PASSAGE TO READ>
** Start **

Why not? Soph seems to be able to live in her own little fantasy world with no particular trouble. Lately, she talks not only about her imaginary friend, but her imaginary friend’s immediate and extended family. We went to see the hot air balloons of the Sky Festival early one morning over the weekend, and she informed all assembled, in much seriousness, that her imaginary friend’s grandfather has a hot air balloon and that he takes her for rides in it all the time. I’m charged with strapping the imaginary baby sister into her imaginary car seat each time we go anywhere in the car, and also am expected to carry the imaginary baby seat into the store, and secure the imaginary baby sister in the shopping cart. Every now and then, Soph shrieks that her baby has fallen out of the cart, and I then rescue IBS (Imaginary Baby Sister, not Irritable Bowel Syndrome) from the floor, and strap her back in.

Her imaginary world extends to school as well. Apparently, the teacher had to sit Soph and 2 of her cronies down and ask them to stop playing their imaginary games (based, I think, on The Nightmare Before Christmas, Soph’s current fave) in the classroom, because they were getting way too rowdy and interrupting the work of the other students. As reported to me by the teacher, Soph sat, nodding, listening, seeming to get the idea. At the close of the little chat, the teacher asked, “Do you understand girls? Do you have any questions?” Soph’s little arm popped into the air, and when called on, she asked, “Um. Mrs. Esplin? Could you be the witch?”

Today’s best thing about being a mom:
It forces you to get out of bed in the morning.

Today’s worst thing about being a mom:
It forces you to get out of bed in the morning.

Monday, September 11, 2006

Been a long night

The good: Sophie and I watched The Sound of Music—kind of.
The bad: She LOVES, with a burning, burning passion the puppet/yodeling scene, and refused to watch the movie past that point. Yodel, rewind, yodel, rewind, yodel, rewind, “Lay-ee-yodle-lee-ee-yodle-ay—Whew!”
The ugly: I’ve had terrible insomnia the last 3 nights. As I lay in bed, unsleeping, for hours, that fucking song runs through my head over, and over, and over again. If I ever chance to meet that one little girl in a pale pink coat or that son-of-a-bitching goatherd, I will strike down upon them with furious vengeance. With a baseball bat. With nails in it.

** End **

INSTRUCTIONS>
1. In the passage about Soph, who does Soph say owns a hot air balloon?
2. Please carry the passage about Soph further, picking up after its final sentence.
The lines of data aren't needed here.

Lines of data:
** Start **

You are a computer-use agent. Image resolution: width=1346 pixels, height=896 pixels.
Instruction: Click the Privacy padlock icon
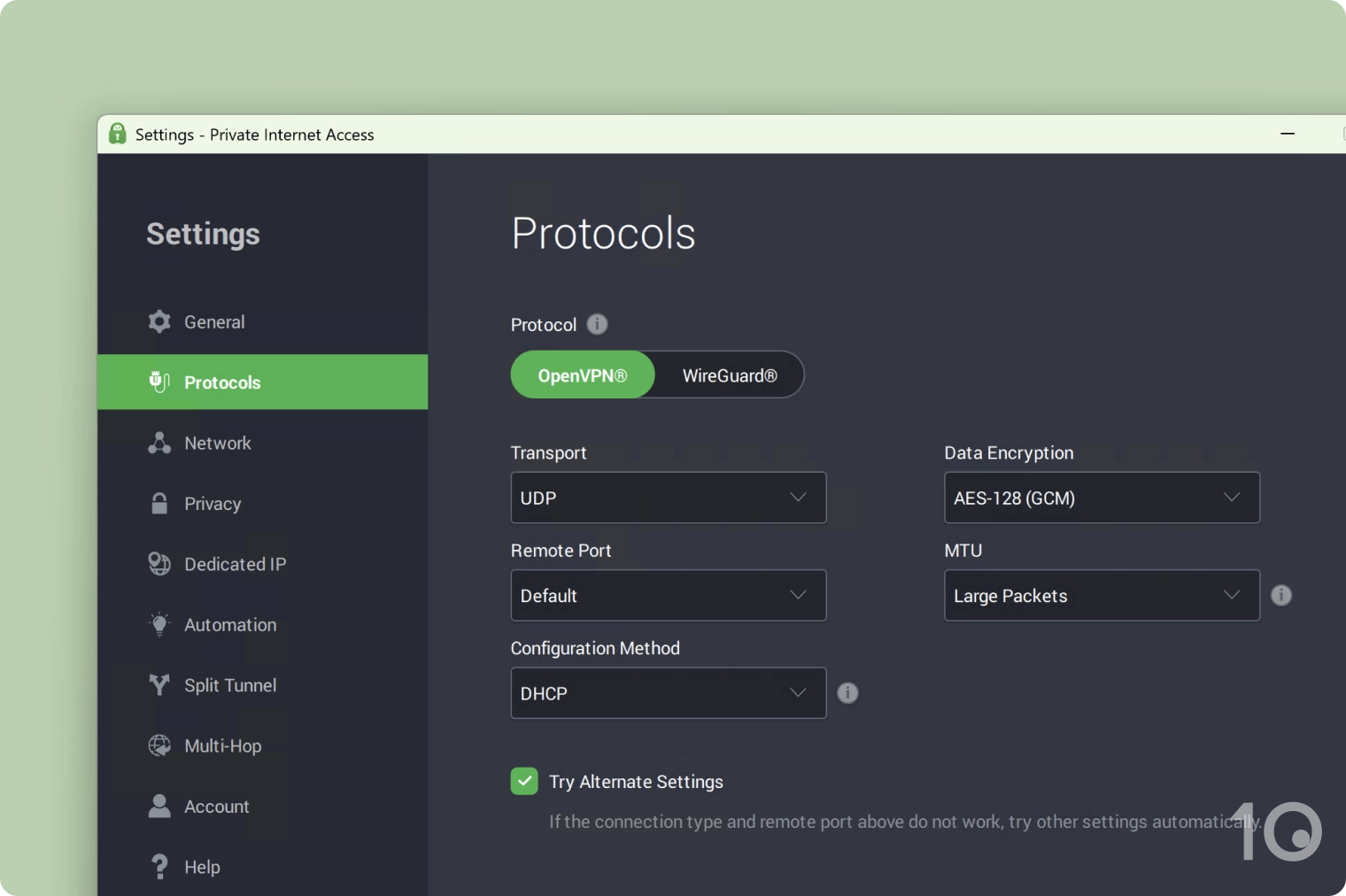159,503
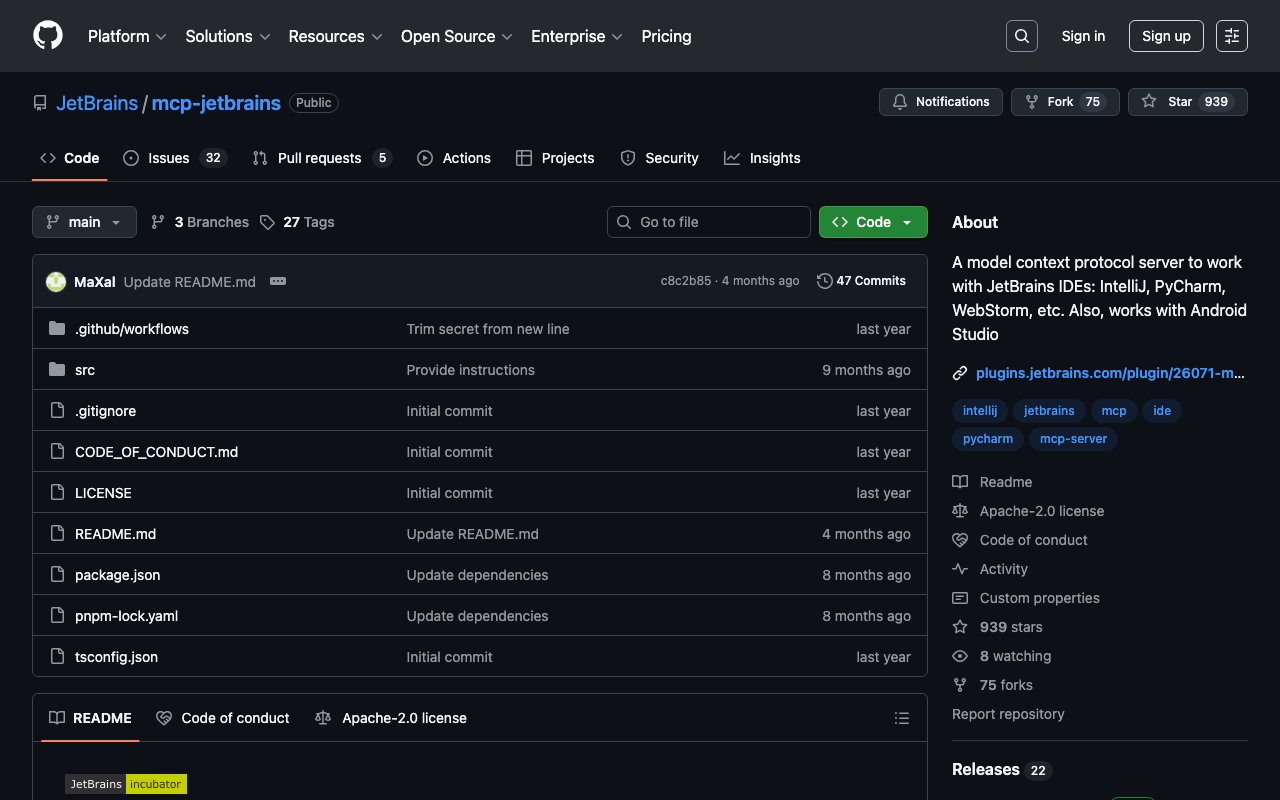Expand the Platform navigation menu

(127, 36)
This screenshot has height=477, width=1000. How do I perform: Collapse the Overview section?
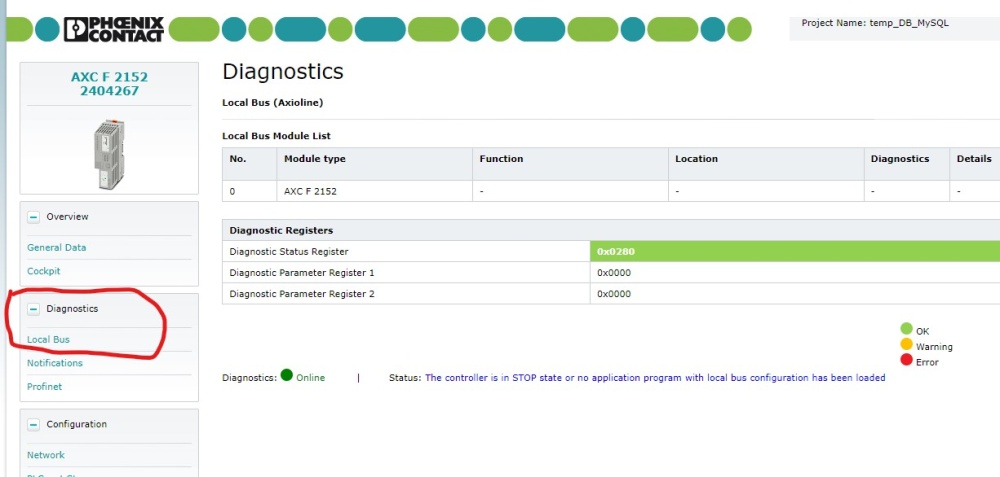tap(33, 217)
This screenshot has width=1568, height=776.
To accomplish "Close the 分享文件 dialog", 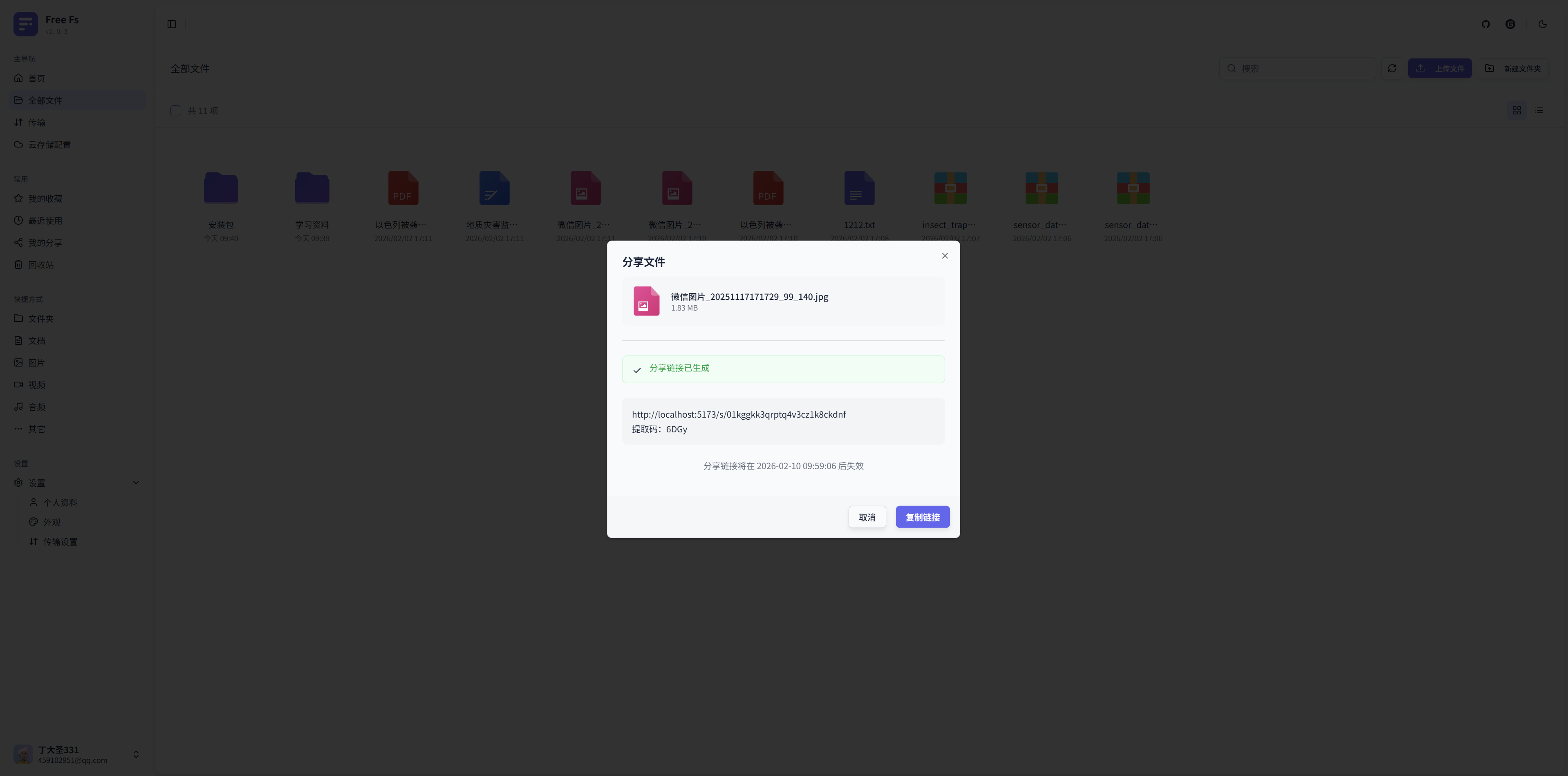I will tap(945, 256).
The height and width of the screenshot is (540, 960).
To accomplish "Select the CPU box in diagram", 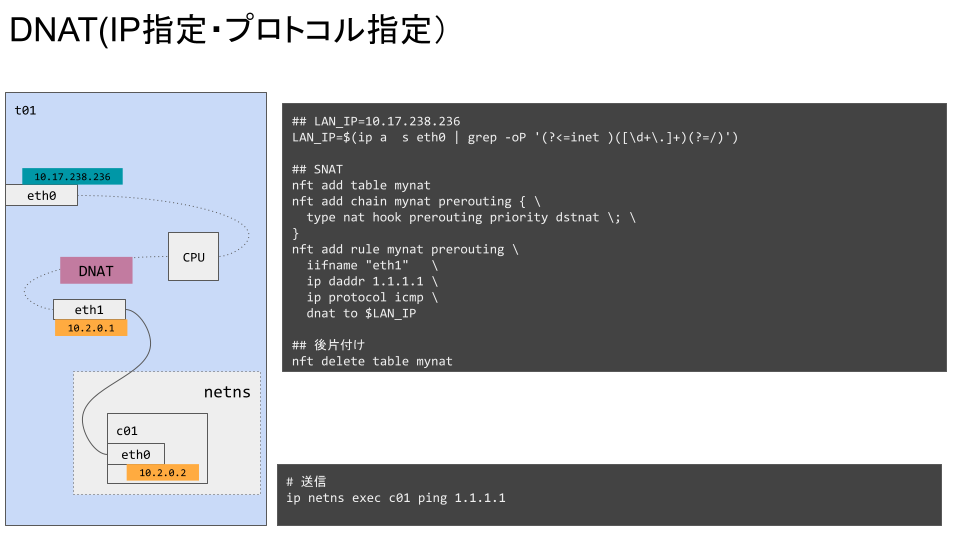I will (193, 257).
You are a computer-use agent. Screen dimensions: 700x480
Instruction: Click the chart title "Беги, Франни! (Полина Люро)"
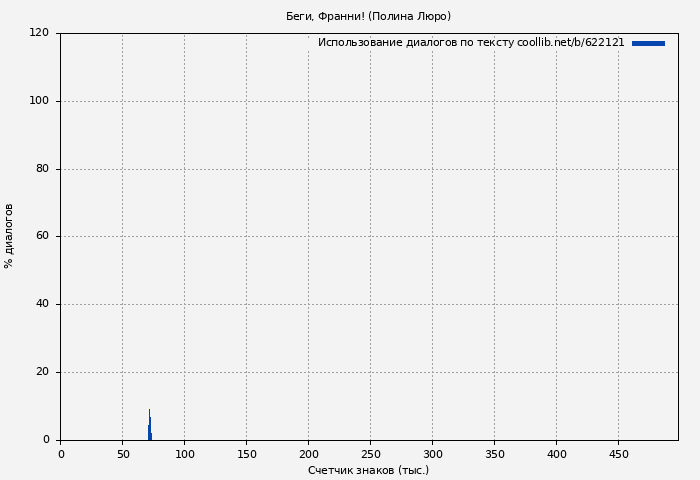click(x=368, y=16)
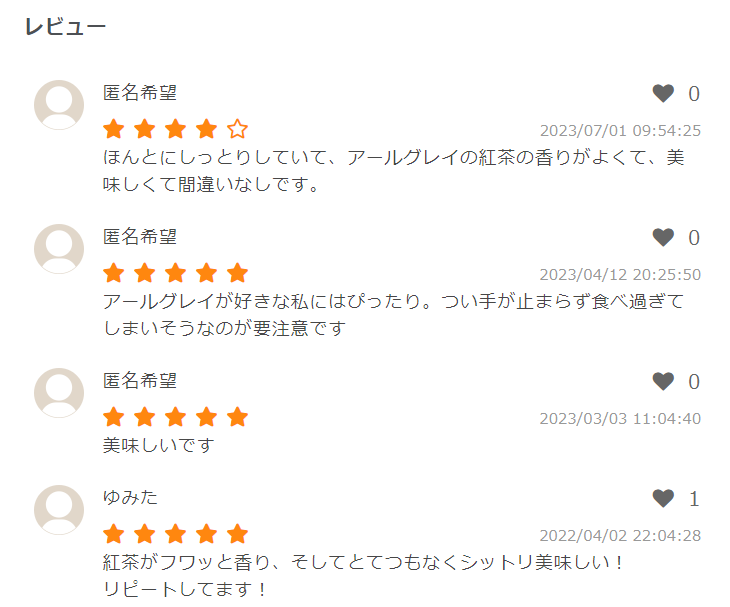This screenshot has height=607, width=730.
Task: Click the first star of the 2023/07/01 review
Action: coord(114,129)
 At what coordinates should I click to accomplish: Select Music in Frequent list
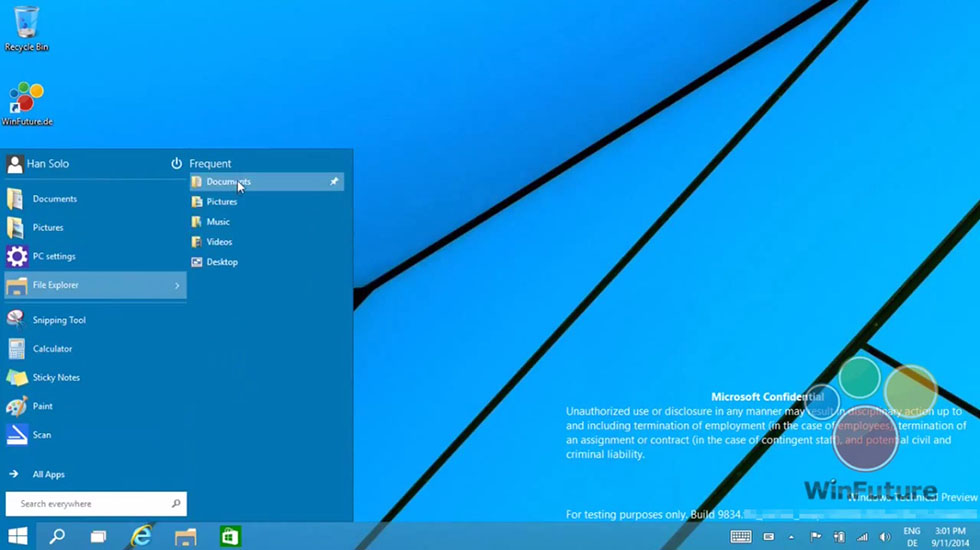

** End **

RESULTS OF THE EXERCISE>
1. Her imaginary friend's grandfather.

2.
Now then. The Soph update:

She’s back in school and loving it. The morning of her first day back, she was slightly nervous. She kept telling me all the things we do and don’t do at school—kind of reminding herself of the rules. When I kissed her good morning: “Mommy, we don’t kiss at school. Only hug.” When she lay down on the couch to watch her morning show: “Mommy, we don’t lay down under the table at school.” When she was helping pack her lunch, and I put in some (bad Mommy) chocolate frosting for her to dip her graham cracker sticks: “Mommy, we don’t bring candy to school. But frosting is ok. Is it Mommy? Is frosting ok?” When I called her a silly-pants for sneaking the frosting out of the fridge and eating it with her fingers while I had a shower: “Mommy, we don’t call names at school. Rennin called me a pee-pee noney. Will Rennin call me a pee-pee noney today Mommy?” When I asked her to put her toys away: “Mommy, we don’t play at school. There are no toys. We do WORK Mommy. But the work is fun Mommy. It’s LEARNING fun Mommy. But we can play OUTSIDE Mommy.”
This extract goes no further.